**Job item**: Reproduce each of the following rows without any change.
(Beginning of Data for this exercise)
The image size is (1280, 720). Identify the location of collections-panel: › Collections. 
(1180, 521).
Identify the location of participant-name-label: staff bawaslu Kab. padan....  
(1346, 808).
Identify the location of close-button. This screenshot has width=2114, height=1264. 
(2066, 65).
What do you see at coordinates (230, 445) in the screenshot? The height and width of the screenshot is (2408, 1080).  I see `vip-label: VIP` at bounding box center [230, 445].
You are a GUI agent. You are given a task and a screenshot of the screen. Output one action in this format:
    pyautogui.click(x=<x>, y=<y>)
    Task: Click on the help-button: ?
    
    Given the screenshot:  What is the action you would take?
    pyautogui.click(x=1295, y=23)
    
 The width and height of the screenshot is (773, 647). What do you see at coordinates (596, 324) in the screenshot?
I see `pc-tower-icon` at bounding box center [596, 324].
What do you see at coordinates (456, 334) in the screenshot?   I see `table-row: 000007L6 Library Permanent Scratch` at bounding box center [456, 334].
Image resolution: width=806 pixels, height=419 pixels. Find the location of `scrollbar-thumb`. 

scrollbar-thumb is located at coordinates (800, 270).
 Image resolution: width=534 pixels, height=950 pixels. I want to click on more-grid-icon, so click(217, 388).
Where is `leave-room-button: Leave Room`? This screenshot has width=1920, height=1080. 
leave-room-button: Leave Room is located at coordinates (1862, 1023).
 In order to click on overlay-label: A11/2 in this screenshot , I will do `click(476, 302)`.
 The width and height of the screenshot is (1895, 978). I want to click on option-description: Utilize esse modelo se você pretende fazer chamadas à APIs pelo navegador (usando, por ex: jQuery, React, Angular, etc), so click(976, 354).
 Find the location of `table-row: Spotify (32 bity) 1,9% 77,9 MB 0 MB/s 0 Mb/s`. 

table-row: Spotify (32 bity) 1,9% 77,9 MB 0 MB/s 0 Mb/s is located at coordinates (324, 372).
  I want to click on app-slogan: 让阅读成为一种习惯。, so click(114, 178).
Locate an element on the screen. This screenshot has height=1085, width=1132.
(End of Data for this exercise)
**Answer section**:
The image size is (1280, 720). Identify the location of collections-panel: › Collections. 
(1180, 521).
Identify the location of participant-name-label: staff bawaslu Kab. padan....  
(1346, 808).
Identify the location of close-button. This screenshot has width=2114, height=1264. 
(2066, 65).
What do you see at coordinates (230, 445) in the screenshot? The height and width of the screenshot is (2408, 1080).  I see `vip-label: VIP` at bounding box center [230, 445].
You are a GUI agent. You are given a task and a screenshot of the screen. Output one action in this format:
    pyautogui.click(x=<x>, y=<y>)
    Task: Click on the help-button: ?
    
    Given the screenshot:  What is the action you would take?
    pyautogui.click(x=1295, y=23)
    
 The width and height of the screenshot is (773, 647). What do you see at coordinates (596, 324) in the screenshot?
I see `pc-tower-icon` at bounding box center [596, 324].
What do you see at coordinates (456, 334) in the screenshot?   I see `table-row: 000007L6 Library Permanent Scratch` at bounding box center [456, 334].
Image resolution: width=806 pixels, height=419 pixels. Find the location of `scrollbar-thumb`. 

scrollbar-thumb is located at coordinates (800, 270).
 Image resolution: width=534 pixels, height=950 pixels. I want to click on more-grid-icon, so click(217, 388).
Where is `leave-room-button: Leave Room`? This screenshot has width=1920, height=1080. 
leave-room-button: Leave Room is located at coordinates (1862, 1023).
 In order to click on overlay-label: A11/2 in this screenshot , I will do `click(476, 302)`.
 The width and height of the screenshot is (1895, 978). I want to click on option-description: Utilize esse modelo se você pretende fazer chamadas à APIs pelo navegador (usando, por ex: jQuery, React, Angular, etc), so click(976, 354).
 Find the location of `table-row: Spotify (32 bity) 1,9% 77,9 MB 0 MB/s 0 Mb/s`. 

table-row: Spotify (32 bity) 1,9% 77,9 MB 0 MB/s 0 Mb/s is located at coordinates (324, 372).
  I want to click on app-slogan: 让阅读成为一种习惯。, so click(114, 178).
Locate an element on the screen. This screenshot has height=1085, width=1132.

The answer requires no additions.